Além disso, Circuito conta com uma newsletter em que a equipe compartilha "artigos acompanhados de uma atualização sobre as regras das plataformas, que estão em constante mudança e definem as regras do debate público online, pois estabelecem o que pode e o que não pode ser dito nas redes sociais", disse Moreno.
Circuito analisa a interseção entre as redes sociais e a democracia na América Latina. Um foco específico no qual o projeto vem trabalhando são as tensões entre as plataformas e as tentativas antidemocráticas de regulamentá-las.
Por exemplo, há alguns anos, no Brasil, fala-se do projeto de lei (PL) 2630/20, chamado "Lei Brasileira de Liberdade, Responsabilidade e Transparência na Internet" e informalmente conhecido como "PL das Fake News". O projeto de lei buscava obrigar as plataformas digitais a apresentar relatórios de transparência, realizar avaliações de risco e pagar às organizações de notícias pelo uso de seu conteúdo.
O projeto Circuito criticou como as empresas de tecnologia tiveram uma resposta muito agressiva ao projeto de lei, o que destacou os problemas de concentração de poder e a capacidade dessas empresas de influenciar o debate público.
A equipe do Circuito também trabalhou para tornar públicas as políticas de integridade das plataformas eleitorais. "Neste ano eleitoral na região, com eleições locais na Colômbia e eleições presidenciais no Equador e na Argentina, veremos os efeitos que uma mudança importante que a X [Twitter] implementou recentemente pode ter no debate público: a de não mais sancionar alegações infundadas de fraude", disse Moreno.
"Esse é um tipo de desinformação eleitoral particularmente importante, porque está relacionado a narrativas que levaram a eventos violentos em espaços offline, como aconteceu no Capitólio em Washington em 2021 [EUA] e em Brasília [Brasil] no início deste ano", acrescentou.
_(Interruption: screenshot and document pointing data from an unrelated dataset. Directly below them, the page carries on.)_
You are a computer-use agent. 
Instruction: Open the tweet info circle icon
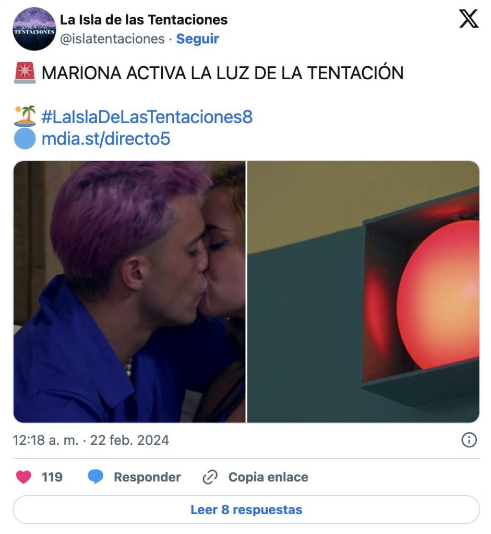[469, 440]
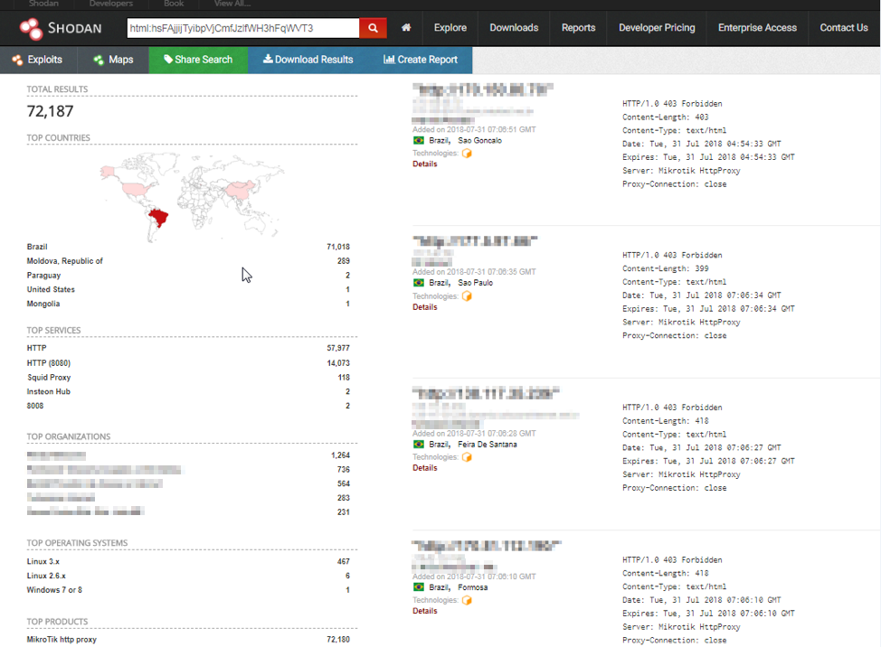Click Brazil on the world map
Viewport: 881px width, 647px height.
click(162, 219)
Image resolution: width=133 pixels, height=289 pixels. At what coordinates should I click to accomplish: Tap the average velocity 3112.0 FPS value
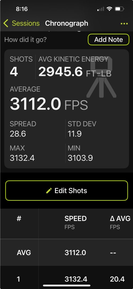point(49,104)
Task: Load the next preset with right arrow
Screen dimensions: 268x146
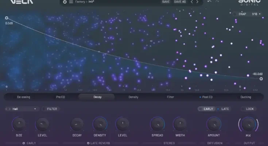Action: click(198, 2)
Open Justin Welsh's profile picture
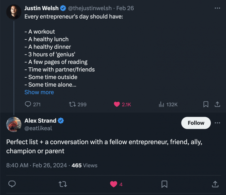This screenshot has height=195, width=226. (x=14, y=12)
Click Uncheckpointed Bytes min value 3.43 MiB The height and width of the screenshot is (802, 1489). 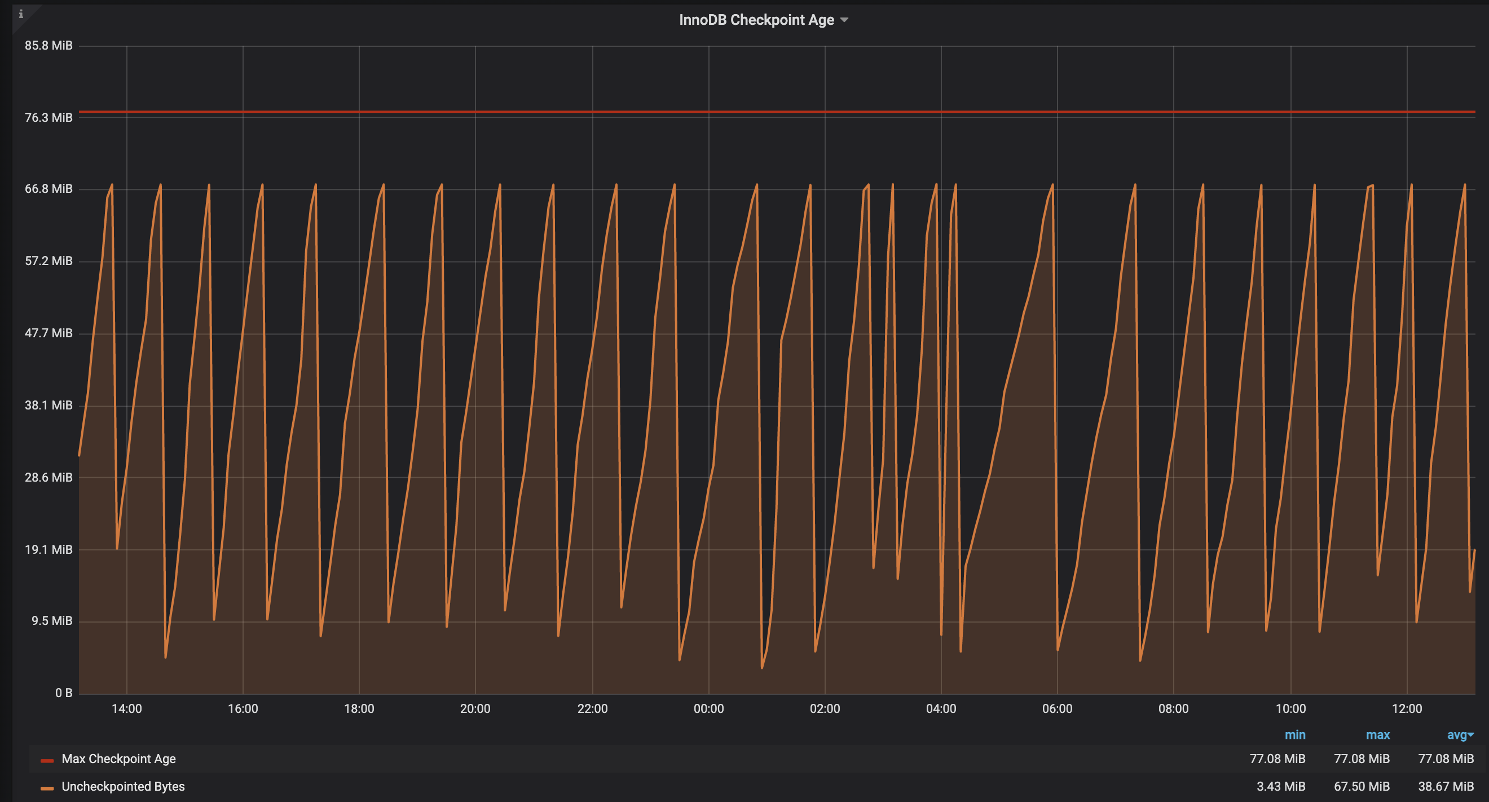1280,787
Para Moreno, a atividade dos jornalistas, que representa uma cobertura prioritária para o Circuito, está exposta a continuar sofrendo limitações injustas devido à aplicação de regras de forma errônea ou desproporcional pelas plataformas.
"No centro estão problemas estruturais: a dificuldade de controlar o conteúdo online problemático em escala e a forma como moderadores humanos trabalham (terceirizados e em condições muito precárias)", disse Moreno.
"Além disso, descobrimos que os programas de verificação de terceiros das plataformas, que se apoiam em meios de comunicação e agências de fact-checking para sinalizar informações enganosas, expuseram os jornalistas a ameaças e ações coordenadas.”